== Task requirements ==
Lay out the lines as a JSON list of strings, one string per line with blank lines omitted, beginning at the line containing "View the Top" and continuing through the line containing "point(223,91)".

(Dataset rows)
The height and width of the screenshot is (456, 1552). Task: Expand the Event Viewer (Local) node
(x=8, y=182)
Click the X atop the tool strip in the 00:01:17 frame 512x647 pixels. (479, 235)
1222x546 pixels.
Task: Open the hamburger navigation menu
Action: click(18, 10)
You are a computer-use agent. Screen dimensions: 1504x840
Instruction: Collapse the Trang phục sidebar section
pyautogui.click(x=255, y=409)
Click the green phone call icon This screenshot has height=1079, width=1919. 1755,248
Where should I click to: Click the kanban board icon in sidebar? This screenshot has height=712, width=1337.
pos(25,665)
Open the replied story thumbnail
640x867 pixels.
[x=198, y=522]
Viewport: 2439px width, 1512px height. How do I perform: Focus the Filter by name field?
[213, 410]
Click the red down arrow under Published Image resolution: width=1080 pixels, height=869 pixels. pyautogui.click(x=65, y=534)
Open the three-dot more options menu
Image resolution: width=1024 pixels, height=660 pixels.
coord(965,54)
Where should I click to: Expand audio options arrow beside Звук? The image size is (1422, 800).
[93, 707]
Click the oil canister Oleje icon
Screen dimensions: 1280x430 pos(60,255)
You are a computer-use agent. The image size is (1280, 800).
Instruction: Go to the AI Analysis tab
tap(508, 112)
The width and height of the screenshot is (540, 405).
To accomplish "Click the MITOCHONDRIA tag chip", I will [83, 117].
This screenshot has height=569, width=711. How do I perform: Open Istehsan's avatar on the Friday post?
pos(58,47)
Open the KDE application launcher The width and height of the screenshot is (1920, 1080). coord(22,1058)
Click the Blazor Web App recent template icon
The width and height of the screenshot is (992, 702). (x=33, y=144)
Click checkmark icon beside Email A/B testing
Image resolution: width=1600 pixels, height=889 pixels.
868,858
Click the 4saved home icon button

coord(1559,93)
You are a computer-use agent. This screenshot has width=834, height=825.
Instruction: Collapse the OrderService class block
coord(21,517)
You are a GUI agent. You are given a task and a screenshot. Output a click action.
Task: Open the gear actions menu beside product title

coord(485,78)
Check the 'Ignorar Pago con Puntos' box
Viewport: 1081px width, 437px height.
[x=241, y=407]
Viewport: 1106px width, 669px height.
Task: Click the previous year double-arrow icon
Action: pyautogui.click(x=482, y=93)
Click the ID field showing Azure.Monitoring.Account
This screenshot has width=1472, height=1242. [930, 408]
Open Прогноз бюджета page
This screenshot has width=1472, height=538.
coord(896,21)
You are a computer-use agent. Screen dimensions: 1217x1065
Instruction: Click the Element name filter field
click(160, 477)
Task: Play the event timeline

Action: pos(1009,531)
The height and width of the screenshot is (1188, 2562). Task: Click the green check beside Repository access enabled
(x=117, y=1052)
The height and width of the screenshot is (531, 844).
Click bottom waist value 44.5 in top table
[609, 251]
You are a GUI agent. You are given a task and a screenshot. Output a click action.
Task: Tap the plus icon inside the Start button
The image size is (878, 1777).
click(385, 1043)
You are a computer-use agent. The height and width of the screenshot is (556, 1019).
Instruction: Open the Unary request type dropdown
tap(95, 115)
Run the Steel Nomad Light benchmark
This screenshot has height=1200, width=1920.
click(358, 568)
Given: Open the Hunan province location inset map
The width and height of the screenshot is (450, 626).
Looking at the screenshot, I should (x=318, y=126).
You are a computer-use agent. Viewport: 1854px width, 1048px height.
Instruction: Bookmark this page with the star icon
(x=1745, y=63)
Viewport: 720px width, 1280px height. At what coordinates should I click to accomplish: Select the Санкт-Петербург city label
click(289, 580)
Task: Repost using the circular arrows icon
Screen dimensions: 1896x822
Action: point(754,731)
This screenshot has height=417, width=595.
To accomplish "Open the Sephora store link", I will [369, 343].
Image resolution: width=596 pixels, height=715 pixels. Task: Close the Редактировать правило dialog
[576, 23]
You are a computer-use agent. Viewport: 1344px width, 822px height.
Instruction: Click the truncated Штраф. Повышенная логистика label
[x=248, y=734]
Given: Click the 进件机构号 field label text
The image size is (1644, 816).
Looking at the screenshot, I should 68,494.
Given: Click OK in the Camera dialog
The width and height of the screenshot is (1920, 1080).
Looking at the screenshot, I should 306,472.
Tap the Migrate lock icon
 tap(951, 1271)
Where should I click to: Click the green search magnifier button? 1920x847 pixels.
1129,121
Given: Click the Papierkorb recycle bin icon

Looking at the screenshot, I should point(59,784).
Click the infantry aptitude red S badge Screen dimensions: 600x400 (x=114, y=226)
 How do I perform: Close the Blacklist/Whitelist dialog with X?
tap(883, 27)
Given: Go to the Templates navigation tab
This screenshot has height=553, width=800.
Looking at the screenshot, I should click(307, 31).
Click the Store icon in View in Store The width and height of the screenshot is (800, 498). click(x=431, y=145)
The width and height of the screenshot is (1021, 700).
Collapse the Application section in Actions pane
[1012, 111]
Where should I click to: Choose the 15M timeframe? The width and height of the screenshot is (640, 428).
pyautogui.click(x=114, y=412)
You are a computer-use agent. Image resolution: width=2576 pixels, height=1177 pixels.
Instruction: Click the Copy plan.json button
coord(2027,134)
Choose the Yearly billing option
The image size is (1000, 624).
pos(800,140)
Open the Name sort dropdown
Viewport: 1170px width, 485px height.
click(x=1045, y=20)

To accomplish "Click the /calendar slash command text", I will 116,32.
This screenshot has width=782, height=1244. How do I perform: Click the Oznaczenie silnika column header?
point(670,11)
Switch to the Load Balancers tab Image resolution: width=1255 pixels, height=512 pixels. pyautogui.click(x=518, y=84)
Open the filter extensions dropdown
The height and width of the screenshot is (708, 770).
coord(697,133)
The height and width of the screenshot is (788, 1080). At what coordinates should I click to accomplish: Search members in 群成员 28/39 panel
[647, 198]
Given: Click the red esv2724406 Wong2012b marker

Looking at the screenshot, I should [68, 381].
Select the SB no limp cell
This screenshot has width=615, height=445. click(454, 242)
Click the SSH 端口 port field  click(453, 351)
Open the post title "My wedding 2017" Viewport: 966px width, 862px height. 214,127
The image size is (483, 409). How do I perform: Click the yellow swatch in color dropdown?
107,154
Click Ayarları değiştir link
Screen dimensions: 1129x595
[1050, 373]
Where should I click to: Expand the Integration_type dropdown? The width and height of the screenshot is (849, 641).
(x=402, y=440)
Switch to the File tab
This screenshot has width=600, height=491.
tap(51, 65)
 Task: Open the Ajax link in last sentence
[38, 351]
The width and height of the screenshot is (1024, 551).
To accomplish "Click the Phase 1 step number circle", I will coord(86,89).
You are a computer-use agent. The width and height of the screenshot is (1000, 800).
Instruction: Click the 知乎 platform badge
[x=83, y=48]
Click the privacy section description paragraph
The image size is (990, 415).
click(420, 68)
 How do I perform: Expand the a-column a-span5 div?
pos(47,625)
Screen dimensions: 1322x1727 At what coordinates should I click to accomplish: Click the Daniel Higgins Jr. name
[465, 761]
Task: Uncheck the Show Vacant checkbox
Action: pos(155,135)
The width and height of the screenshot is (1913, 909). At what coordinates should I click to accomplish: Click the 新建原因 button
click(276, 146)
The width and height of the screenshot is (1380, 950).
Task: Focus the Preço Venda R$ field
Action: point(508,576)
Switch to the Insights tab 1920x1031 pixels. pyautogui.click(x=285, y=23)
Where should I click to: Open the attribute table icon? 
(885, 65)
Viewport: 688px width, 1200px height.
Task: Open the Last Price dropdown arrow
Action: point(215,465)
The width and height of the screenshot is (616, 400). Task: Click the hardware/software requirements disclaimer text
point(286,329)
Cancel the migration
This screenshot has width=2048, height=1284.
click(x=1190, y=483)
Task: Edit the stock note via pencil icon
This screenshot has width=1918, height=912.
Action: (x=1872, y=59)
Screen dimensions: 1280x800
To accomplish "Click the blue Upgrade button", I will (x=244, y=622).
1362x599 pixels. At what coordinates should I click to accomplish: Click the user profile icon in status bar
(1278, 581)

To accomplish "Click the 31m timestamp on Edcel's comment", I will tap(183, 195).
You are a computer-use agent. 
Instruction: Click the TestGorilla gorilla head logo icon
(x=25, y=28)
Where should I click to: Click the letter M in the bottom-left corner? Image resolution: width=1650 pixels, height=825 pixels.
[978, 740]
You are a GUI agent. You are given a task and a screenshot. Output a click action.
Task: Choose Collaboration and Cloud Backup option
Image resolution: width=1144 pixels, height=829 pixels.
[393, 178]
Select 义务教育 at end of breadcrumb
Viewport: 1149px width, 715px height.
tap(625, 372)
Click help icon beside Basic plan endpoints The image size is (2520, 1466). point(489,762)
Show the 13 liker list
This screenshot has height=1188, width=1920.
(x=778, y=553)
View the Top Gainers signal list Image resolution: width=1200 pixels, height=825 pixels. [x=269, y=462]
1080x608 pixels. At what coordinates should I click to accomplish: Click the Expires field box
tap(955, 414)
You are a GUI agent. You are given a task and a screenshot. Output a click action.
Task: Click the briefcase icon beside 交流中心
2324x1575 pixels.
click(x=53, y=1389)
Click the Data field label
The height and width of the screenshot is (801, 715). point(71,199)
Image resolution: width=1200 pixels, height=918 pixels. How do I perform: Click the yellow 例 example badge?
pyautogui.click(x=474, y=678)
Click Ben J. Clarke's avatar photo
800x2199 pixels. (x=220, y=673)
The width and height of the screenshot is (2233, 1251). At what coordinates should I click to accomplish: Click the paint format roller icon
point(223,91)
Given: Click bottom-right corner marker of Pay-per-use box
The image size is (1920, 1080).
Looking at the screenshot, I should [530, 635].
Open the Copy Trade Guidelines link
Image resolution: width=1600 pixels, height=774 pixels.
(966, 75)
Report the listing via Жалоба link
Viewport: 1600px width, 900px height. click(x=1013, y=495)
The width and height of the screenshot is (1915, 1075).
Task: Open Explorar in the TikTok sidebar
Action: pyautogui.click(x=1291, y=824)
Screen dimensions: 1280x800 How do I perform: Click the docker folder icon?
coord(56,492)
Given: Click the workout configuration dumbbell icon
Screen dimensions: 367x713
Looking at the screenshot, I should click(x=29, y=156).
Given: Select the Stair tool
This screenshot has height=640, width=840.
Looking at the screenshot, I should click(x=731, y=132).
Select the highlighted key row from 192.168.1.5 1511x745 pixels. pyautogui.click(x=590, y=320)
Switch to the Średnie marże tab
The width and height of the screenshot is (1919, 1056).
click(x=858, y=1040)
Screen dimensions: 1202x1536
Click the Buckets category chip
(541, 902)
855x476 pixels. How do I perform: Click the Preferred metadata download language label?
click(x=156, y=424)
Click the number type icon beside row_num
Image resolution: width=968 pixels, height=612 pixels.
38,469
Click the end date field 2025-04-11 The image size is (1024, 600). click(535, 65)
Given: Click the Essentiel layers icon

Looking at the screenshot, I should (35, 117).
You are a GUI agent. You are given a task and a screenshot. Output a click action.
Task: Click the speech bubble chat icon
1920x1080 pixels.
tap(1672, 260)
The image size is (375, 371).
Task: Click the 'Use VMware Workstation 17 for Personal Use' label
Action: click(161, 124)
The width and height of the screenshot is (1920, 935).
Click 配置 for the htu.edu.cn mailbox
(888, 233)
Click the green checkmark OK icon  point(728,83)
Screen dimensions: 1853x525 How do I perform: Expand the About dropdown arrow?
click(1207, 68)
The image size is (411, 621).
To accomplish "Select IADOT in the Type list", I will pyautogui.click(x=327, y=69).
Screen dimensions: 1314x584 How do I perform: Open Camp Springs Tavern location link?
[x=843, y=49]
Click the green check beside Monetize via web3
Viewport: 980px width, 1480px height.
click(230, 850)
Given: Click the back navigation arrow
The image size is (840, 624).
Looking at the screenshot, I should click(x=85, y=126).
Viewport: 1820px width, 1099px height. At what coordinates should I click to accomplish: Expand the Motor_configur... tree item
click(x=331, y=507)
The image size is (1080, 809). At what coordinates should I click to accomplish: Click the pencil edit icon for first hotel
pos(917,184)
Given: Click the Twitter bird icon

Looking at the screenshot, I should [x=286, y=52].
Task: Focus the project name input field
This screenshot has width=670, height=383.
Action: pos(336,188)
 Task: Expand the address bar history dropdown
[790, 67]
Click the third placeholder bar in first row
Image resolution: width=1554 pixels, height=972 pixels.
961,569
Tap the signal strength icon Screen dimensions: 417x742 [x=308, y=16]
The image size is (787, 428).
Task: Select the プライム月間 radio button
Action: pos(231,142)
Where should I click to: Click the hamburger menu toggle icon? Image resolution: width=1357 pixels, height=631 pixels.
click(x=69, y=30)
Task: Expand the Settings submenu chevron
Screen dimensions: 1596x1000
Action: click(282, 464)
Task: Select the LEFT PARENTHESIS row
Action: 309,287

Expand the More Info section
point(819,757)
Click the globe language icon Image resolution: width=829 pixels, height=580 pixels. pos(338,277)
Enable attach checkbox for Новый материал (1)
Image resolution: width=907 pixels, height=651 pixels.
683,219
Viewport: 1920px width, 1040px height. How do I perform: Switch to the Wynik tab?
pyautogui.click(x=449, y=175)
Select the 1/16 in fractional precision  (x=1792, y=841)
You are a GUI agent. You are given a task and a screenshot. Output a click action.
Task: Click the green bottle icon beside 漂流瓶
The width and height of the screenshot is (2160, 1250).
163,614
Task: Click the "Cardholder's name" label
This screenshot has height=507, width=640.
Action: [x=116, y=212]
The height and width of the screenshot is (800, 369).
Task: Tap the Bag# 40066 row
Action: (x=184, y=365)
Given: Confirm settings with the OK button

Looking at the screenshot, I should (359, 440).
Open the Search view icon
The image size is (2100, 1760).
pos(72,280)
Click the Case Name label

== Right answer ==
[
  "View the Top Gainers signal list Image resolution: width=1200 pixels, height=825 pixels. [x=269, y=462]",
  "1080x608 pixels. At what coordinates should I click to accomplish: Click the Expires field box",
  "tap(955, 414)",
  "You are a GUI agent. You are given a task and a screenshot. Output a click action.",
  "Task: Click the briefcase icon beside 交流中心",
  "2324x1575 pixels.",
  "click(x=53, y=1389)",
  "Click the Data field label",
  "The height and width of the screenshot is (801, 715). point(71,199)",
  "Image resolution: width=1200 pixels, height=918 pixels. How do I perform: Click the yellow 例 example badge?",
  "pyautogui.click(x=474, y=678)",
  "Click Ben J. Clarke's avatar photo",
  "800x2199 pixels. (x=220, y=673)",
  "The width and height of the screenshot is (2233, 1251). At what coordinates should I click to accomplish: Click the paint format roller icon",
  "point(223,91)"
]